**WORK ORDER**: Go through the listing and return every line with "agent" in it.

**DATA SUPPLIED**:
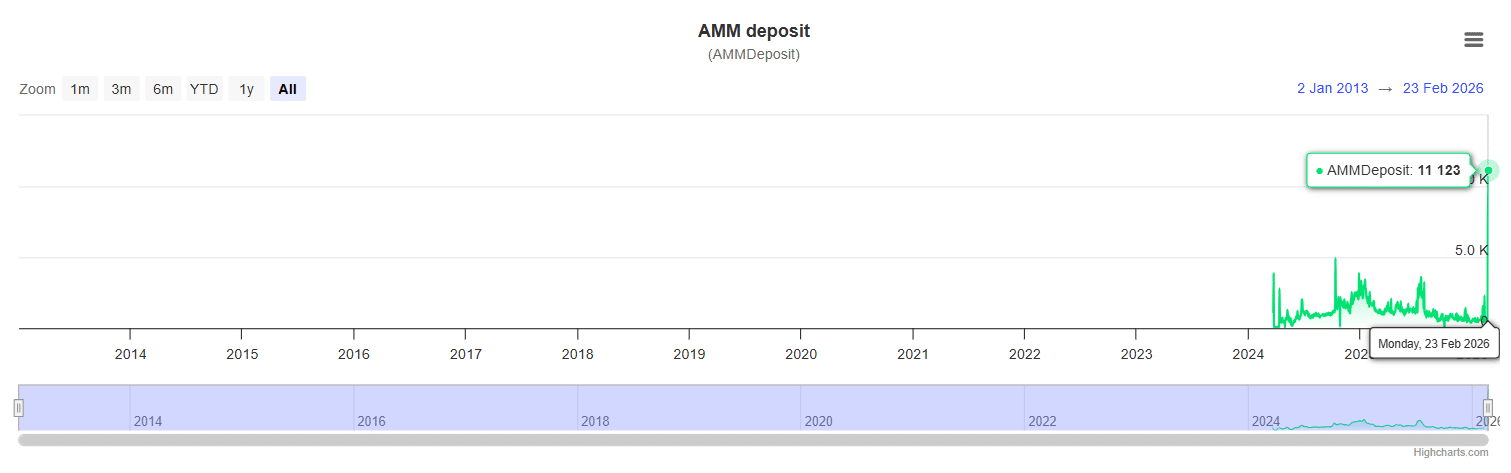Click the AMM deposit chart title
Viewport: 1511px width, 473px height.
tap(754, 31)
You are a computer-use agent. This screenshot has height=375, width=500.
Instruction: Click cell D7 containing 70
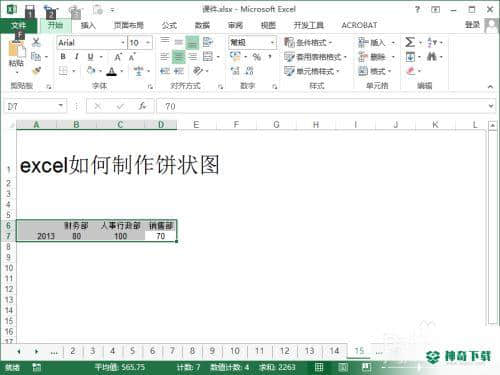point(161,236)
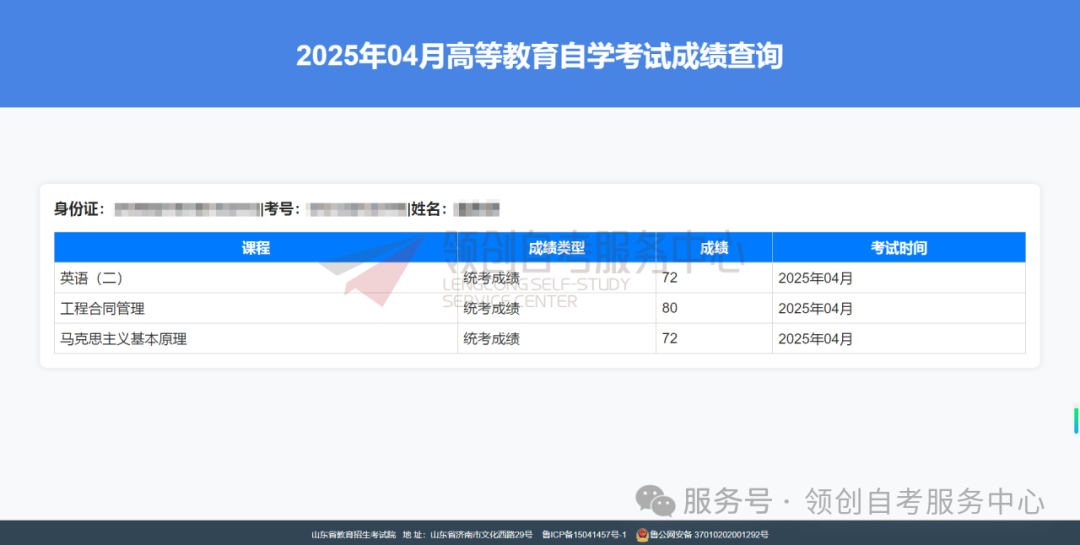Click the score 72 in 英语（二） row
This screenshot has width=1080, height=545.
coord(670,278)
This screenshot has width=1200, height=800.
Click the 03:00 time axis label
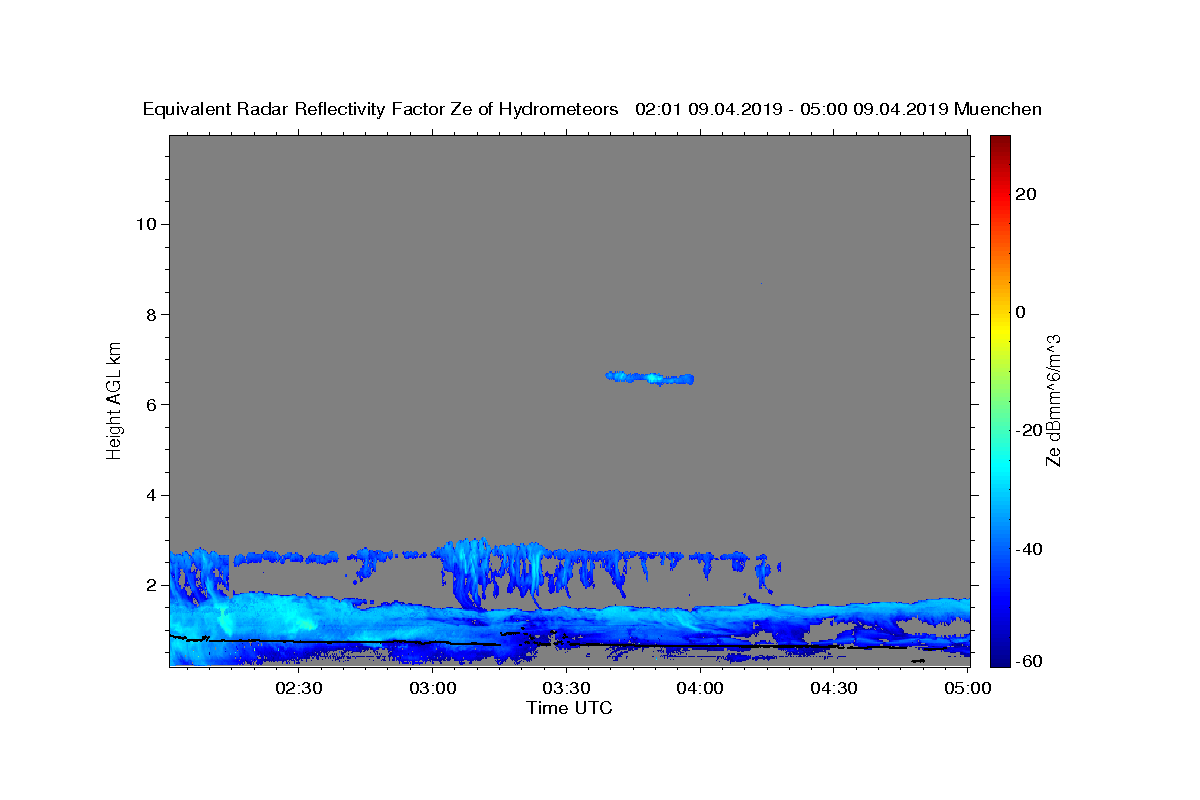[x=432, y=688]
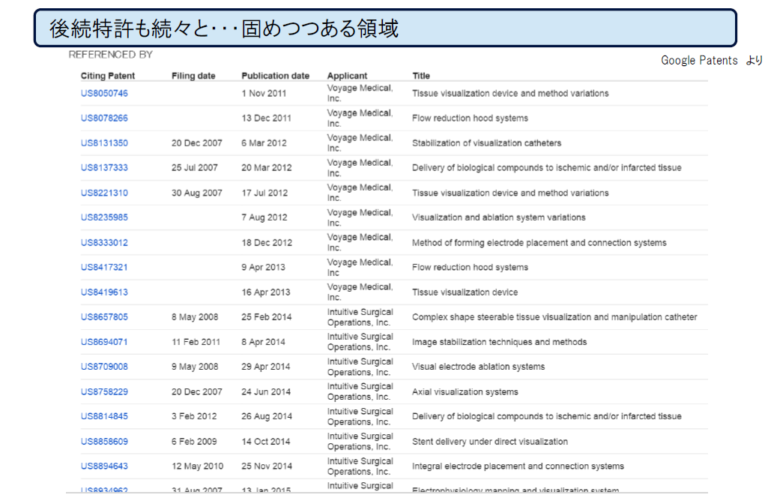Follow link to US8694071
The width and height of the screenshot is (768, 501).
coord(104,342)
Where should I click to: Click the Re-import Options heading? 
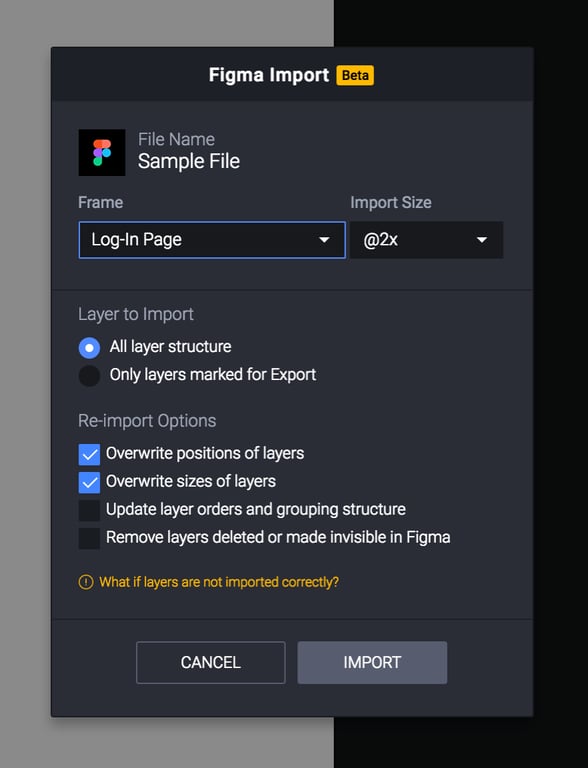coord(147,421)
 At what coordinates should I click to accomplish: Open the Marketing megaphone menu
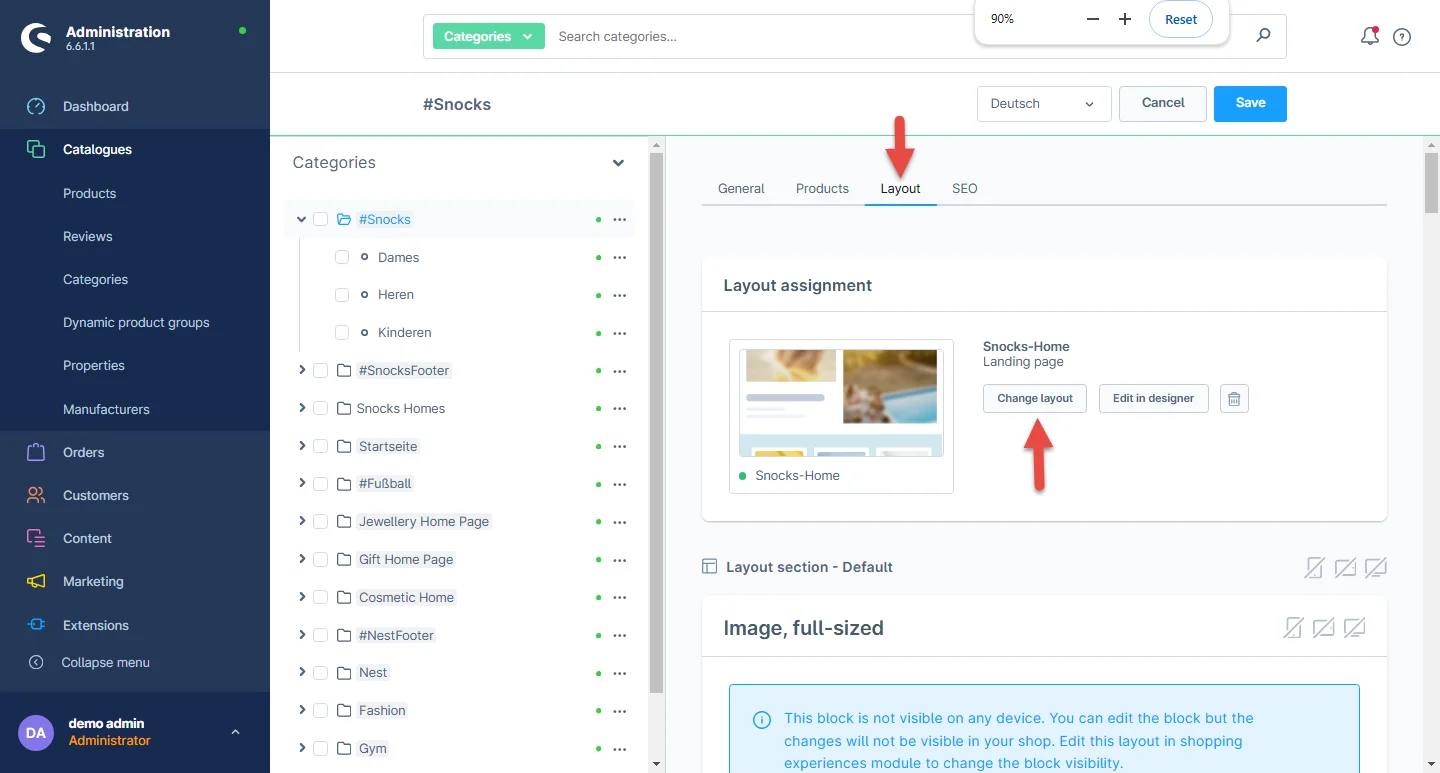[x=36, y=581]
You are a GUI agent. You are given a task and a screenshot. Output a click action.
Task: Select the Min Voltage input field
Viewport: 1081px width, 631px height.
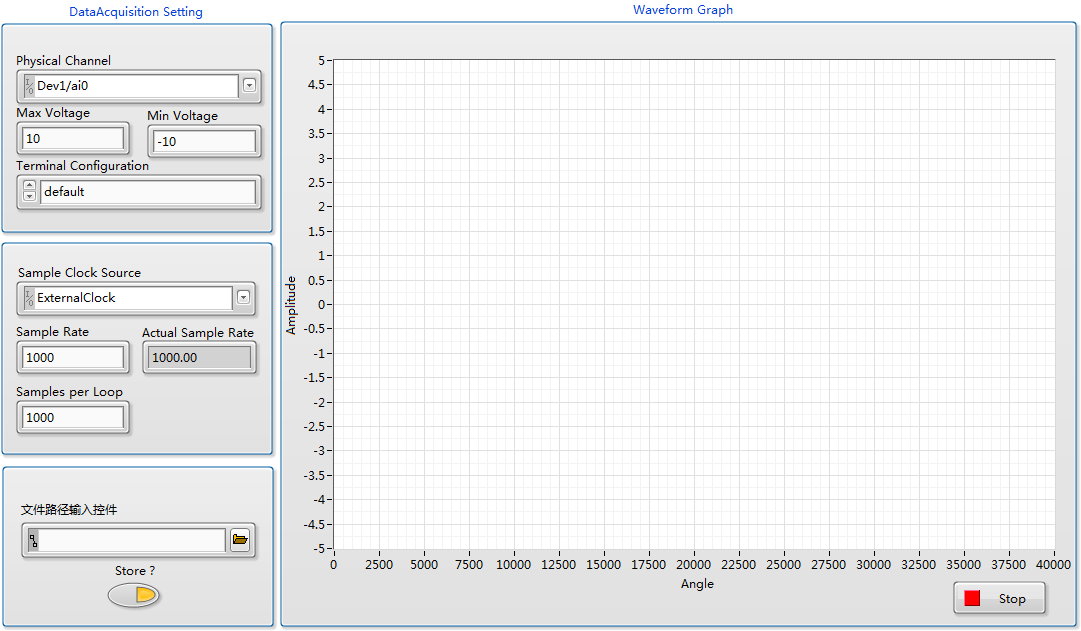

**EXPECTED OUTPUT**:
You are a computer-use agent. This screenshot has height=375, width=500.
You are a GUI agent. You are given a task and a screenshot. Output a click action.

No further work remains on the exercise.